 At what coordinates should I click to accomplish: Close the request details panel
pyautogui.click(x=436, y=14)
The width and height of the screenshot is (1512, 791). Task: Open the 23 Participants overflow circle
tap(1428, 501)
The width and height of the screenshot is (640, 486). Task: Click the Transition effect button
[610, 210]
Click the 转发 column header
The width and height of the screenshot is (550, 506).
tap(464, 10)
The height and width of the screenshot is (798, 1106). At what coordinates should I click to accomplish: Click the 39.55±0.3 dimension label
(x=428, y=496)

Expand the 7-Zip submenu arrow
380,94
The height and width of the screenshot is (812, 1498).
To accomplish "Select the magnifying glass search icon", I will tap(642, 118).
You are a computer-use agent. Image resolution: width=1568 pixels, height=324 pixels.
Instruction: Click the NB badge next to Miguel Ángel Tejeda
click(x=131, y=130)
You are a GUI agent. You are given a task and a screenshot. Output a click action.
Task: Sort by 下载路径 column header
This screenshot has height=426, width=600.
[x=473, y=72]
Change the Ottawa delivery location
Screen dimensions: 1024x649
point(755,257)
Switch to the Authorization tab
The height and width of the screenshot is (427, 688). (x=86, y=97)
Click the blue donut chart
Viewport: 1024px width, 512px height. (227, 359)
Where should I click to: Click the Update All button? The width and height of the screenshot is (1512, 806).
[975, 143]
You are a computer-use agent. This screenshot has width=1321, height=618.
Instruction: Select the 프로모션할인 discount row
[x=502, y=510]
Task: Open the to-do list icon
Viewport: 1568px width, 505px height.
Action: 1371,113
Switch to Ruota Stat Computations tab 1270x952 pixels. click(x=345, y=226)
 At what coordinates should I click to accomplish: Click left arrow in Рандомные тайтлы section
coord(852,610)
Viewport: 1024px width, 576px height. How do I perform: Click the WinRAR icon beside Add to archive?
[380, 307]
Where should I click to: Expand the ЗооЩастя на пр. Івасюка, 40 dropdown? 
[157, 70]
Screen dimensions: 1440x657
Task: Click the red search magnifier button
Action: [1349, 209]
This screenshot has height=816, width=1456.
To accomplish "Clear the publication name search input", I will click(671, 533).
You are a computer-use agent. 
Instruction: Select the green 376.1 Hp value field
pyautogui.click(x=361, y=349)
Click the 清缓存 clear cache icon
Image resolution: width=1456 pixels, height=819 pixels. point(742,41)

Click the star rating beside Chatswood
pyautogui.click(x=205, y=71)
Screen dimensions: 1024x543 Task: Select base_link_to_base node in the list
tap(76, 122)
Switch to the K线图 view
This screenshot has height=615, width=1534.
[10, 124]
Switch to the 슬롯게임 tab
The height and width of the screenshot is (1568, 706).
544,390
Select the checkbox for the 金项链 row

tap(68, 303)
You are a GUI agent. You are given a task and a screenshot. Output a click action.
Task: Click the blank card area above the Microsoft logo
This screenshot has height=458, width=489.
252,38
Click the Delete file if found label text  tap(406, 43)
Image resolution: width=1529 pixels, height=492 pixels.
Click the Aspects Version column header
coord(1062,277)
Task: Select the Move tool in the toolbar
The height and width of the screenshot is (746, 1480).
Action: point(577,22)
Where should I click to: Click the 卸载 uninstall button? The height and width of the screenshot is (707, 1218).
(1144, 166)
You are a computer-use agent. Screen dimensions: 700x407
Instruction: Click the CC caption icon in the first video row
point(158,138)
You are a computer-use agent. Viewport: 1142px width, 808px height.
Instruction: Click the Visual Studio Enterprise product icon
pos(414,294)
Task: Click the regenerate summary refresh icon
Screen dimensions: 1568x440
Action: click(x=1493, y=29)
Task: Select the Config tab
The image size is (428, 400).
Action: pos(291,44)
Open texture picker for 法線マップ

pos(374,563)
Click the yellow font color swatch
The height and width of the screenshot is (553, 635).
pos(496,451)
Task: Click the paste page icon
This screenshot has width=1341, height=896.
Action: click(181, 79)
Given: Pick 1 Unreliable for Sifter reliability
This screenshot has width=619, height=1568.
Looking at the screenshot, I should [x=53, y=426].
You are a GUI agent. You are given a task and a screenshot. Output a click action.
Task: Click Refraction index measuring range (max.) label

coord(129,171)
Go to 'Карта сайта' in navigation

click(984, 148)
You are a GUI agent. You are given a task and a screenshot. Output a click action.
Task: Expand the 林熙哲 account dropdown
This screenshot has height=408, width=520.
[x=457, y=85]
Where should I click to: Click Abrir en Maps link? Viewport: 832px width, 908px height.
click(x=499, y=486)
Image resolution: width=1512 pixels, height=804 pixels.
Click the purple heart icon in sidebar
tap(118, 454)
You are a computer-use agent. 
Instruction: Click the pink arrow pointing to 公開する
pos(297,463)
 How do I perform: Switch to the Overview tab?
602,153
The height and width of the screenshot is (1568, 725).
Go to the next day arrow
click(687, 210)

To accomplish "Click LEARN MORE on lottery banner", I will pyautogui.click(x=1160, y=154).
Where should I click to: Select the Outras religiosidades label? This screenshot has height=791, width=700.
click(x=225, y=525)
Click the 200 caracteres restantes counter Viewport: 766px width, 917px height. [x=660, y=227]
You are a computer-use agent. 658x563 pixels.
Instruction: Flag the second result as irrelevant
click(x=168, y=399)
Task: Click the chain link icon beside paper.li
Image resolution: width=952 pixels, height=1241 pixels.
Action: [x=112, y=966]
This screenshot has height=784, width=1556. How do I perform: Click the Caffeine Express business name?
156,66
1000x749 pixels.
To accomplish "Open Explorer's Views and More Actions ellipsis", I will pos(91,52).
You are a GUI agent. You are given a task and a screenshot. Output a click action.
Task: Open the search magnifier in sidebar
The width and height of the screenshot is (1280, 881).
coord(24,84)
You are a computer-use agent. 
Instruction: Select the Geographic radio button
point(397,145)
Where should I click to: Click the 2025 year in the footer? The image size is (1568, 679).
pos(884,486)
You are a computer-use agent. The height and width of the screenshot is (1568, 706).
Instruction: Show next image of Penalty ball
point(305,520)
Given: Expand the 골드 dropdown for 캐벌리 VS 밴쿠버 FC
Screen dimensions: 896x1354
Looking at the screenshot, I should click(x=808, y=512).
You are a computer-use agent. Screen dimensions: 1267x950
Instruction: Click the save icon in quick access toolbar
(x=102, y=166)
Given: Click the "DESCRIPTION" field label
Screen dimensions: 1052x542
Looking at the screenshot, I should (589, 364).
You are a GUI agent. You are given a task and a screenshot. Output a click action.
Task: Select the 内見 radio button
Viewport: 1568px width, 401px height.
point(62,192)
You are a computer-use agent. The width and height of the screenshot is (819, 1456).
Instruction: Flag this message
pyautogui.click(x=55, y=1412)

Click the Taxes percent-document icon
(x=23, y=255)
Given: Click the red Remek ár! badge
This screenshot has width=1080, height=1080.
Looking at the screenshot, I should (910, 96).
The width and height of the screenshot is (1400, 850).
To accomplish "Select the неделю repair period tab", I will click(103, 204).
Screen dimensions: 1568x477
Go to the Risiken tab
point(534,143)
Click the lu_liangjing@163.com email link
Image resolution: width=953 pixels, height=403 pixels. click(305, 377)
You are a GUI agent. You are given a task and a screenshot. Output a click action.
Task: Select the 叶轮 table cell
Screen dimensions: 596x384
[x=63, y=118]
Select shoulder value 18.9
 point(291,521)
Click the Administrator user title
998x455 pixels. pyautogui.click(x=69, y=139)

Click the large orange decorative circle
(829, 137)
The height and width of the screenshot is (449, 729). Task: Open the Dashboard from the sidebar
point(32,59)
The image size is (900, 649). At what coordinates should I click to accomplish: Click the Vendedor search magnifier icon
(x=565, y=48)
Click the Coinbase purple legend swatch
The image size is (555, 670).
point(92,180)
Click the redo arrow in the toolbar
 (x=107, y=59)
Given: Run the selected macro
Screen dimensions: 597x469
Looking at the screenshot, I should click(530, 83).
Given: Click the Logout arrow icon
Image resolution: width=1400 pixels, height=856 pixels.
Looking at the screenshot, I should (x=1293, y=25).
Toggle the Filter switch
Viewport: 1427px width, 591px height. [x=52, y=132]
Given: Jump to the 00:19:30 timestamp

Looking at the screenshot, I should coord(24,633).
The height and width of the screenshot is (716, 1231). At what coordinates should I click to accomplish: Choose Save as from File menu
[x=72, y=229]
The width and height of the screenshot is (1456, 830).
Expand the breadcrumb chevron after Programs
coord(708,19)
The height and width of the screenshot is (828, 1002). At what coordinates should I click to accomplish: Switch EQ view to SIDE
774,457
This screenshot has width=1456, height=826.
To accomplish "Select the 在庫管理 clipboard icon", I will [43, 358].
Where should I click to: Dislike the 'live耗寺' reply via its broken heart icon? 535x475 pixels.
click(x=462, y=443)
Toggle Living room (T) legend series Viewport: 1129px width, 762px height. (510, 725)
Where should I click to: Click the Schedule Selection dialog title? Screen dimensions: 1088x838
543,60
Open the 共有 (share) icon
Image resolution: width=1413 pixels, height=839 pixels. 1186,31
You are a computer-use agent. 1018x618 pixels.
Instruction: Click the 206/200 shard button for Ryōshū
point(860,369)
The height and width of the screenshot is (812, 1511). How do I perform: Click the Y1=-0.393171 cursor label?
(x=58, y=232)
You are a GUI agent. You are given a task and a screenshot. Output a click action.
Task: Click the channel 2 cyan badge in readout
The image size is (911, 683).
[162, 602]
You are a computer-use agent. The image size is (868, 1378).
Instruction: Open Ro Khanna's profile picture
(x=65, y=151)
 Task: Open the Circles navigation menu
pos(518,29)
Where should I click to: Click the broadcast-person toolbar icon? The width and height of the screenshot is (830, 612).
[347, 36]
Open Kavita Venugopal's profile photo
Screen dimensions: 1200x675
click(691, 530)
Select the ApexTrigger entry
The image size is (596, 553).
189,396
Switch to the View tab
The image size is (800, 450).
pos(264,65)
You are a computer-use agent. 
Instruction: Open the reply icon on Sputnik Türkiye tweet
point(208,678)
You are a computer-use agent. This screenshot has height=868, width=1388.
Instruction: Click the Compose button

Tarea breve: Copia de nuevo todo desde el comienzo de las filas hasta la línea que contiene "tap(1428, 501)", ambas incluidas y con las peticiones, y nada más; desplaza cada coordenada de las respuestas sumándole -41.

Resultado:
 At what coordinates should I click to accomplish: Close the request details panel
pyautogui.click(x=395, y=-27)
The width and height of the screenshot is (1512, 791). Task: Open the 23 Participants overflow circle
tap(1387, 460)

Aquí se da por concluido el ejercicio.